» Requirement
All lines below containing "magnifier" are to be listed.
-----
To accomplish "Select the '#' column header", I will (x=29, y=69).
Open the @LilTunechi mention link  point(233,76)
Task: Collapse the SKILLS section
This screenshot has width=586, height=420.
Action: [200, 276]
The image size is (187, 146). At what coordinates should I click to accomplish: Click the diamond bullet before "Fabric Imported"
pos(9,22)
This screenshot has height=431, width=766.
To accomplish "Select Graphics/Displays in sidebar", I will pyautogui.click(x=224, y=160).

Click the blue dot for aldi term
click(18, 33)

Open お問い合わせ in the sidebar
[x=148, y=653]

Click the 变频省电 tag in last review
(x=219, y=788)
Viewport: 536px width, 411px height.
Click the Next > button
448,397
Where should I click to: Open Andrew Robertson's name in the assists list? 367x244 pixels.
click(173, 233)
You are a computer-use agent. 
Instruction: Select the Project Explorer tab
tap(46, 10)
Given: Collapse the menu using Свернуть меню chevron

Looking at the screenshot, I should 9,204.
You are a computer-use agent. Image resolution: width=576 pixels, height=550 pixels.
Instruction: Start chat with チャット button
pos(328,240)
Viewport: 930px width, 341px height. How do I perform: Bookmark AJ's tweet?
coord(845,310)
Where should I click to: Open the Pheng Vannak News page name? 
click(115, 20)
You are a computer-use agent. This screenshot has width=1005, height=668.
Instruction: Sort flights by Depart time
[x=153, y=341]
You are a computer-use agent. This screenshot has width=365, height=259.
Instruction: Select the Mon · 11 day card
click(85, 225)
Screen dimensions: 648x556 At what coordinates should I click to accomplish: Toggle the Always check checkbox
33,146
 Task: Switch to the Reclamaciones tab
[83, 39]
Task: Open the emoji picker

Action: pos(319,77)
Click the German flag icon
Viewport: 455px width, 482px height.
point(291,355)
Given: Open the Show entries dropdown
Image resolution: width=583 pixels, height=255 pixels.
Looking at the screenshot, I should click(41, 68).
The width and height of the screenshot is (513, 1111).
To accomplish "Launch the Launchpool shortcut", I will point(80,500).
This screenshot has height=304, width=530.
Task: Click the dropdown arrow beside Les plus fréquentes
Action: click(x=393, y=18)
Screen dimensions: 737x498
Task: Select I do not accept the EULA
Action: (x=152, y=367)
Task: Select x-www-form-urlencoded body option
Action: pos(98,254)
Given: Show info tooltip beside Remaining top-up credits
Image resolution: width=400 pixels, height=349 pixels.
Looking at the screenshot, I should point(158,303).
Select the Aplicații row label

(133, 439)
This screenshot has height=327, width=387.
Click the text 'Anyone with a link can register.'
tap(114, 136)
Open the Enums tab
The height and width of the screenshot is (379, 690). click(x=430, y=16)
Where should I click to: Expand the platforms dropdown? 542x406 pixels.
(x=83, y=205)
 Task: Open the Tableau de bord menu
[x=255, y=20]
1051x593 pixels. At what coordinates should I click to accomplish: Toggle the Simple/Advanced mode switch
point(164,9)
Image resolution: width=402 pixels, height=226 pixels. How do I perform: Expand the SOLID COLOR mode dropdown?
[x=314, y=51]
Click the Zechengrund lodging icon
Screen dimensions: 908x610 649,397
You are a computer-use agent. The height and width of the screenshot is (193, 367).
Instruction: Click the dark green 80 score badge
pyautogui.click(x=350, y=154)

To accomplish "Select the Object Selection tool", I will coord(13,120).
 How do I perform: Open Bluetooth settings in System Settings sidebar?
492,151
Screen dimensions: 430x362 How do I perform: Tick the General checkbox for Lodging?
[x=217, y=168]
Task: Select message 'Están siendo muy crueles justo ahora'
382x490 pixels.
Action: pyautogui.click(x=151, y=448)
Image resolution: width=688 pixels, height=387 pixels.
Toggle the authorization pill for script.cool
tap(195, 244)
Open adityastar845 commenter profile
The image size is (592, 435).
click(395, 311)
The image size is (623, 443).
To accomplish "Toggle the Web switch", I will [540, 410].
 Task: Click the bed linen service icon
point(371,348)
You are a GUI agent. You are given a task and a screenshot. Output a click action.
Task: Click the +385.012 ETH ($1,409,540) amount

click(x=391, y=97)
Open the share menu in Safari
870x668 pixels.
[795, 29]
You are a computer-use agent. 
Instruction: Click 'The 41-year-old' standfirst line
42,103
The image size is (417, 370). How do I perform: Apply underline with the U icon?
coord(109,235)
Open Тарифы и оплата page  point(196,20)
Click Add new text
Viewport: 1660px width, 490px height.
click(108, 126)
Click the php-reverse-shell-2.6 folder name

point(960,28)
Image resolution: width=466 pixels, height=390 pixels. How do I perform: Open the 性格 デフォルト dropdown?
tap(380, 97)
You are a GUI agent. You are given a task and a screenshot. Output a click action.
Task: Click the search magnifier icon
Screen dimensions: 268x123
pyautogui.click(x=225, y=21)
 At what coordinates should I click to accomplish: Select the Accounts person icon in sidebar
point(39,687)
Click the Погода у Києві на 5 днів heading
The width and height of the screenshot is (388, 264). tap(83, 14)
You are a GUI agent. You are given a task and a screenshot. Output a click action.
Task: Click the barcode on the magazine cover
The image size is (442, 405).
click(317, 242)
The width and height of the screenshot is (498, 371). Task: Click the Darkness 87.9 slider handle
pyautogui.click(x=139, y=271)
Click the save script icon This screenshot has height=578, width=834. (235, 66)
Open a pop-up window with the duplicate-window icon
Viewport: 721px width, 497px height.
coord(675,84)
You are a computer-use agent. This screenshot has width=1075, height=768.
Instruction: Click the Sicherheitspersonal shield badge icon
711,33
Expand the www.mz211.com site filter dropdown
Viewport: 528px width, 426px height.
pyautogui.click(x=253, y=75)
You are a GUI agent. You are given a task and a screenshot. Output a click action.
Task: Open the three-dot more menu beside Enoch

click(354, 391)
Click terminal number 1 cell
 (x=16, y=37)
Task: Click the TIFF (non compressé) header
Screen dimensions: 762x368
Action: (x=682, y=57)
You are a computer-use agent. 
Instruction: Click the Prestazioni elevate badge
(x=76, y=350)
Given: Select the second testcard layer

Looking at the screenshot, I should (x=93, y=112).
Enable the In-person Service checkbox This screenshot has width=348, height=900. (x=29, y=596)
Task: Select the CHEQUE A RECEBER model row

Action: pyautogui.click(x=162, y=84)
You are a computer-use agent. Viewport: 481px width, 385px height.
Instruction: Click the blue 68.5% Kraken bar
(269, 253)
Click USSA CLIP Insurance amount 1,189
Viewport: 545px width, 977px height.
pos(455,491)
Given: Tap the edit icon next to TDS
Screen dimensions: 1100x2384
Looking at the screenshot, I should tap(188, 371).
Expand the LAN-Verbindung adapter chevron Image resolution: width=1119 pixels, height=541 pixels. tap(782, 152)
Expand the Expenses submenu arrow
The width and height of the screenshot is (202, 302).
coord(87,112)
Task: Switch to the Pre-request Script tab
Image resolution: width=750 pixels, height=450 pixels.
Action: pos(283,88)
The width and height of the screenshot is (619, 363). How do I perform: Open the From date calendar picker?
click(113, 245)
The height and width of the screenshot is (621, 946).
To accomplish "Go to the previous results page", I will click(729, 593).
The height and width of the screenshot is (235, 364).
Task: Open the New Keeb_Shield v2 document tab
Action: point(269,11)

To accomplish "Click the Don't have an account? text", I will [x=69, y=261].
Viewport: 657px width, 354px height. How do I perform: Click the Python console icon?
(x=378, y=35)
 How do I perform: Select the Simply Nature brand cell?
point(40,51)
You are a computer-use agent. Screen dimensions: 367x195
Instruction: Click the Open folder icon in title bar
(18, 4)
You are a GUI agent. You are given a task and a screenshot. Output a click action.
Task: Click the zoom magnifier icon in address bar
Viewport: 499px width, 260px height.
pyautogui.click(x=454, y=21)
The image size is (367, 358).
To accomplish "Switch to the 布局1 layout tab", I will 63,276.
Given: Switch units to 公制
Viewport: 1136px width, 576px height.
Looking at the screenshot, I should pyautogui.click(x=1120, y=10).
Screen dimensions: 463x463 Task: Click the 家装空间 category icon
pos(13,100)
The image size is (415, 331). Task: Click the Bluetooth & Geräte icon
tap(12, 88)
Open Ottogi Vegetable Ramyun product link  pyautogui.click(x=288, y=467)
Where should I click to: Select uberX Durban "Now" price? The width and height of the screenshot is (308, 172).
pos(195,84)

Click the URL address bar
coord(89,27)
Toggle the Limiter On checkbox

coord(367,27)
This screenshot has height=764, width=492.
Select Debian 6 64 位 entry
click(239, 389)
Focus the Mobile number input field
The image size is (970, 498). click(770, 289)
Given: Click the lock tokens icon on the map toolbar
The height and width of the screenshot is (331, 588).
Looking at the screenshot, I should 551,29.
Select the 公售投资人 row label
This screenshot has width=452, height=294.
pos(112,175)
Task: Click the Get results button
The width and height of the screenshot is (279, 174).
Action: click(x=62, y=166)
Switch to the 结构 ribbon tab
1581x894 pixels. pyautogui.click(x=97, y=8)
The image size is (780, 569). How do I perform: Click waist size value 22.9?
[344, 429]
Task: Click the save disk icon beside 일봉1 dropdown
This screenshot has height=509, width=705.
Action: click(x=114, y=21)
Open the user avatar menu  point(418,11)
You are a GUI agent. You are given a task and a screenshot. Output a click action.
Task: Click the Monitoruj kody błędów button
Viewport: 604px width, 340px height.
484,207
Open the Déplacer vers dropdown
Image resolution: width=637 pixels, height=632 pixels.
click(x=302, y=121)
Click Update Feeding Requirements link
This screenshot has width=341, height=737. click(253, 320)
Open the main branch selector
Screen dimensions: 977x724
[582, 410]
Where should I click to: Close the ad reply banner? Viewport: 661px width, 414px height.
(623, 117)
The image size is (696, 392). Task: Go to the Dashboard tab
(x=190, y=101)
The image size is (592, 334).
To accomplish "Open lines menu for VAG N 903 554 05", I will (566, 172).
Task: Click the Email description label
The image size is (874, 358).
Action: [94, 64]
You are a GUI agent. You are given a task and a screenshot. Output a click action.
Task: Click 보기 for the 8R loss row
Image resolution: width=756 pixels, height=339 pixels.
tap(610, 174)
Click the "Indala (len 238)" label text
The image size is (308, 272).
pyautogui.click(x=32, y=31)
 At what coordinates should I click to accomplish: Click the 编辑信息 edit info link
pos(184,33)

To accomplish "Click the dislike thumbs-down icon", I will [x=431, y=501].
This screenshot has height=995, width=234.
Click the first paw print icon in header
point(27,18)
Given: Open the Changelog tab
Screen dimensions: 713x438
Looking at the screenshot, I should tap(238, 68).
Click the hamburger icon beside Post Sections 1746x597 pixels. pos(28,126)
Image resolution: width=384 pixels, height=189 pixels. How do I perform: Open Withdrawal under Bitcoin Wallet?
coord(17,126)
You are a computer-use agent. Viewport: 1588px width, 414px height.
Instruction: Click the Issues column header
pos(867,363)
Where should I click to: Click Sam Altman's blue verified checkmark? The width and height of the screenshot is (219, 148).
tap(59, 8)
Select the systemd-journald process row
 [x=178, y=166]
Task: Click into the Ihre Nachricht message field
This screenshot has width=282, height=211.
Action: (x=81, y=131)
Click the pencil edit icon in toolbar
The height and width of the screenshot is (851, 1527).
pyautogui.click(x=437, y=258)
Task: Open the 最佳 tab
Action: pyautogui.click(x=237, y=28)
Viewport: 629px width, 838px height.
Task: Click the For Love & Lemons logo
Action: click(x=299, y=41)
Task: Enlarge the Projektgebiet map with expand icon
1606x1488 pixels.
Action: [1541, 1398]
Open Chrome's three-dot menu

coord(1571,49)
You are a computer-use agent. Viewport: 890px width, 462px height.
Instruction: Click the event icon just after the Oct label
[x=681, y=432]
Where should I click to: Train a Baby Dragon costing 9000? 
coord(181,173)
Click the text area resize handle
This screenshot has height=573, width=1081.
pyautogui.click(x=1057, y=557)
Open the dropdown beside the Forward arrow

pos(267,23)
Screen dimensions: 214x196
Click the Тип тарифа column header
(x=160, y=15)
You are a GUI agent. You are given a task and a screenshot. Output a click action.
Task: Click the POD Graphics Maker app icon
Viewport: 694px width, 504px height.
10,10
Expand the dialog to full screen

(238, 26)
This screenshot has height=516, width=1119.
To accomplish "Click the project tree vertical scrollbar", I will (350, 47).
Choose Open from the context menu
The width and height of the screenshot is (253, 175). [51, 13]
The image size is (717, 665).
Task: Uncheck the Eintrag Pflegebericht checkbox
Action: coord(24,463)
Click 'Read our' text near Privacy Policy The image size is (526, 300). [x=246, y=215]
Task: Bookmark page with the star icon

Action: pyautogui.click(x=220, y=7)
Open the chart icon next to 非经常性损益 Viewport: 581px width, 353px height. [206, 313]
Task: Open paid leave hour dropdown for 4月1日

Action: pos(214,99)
-----
» Expected answer
Task: Click the search magnifier icon
Task: Click the zoom magnifier icon in address bar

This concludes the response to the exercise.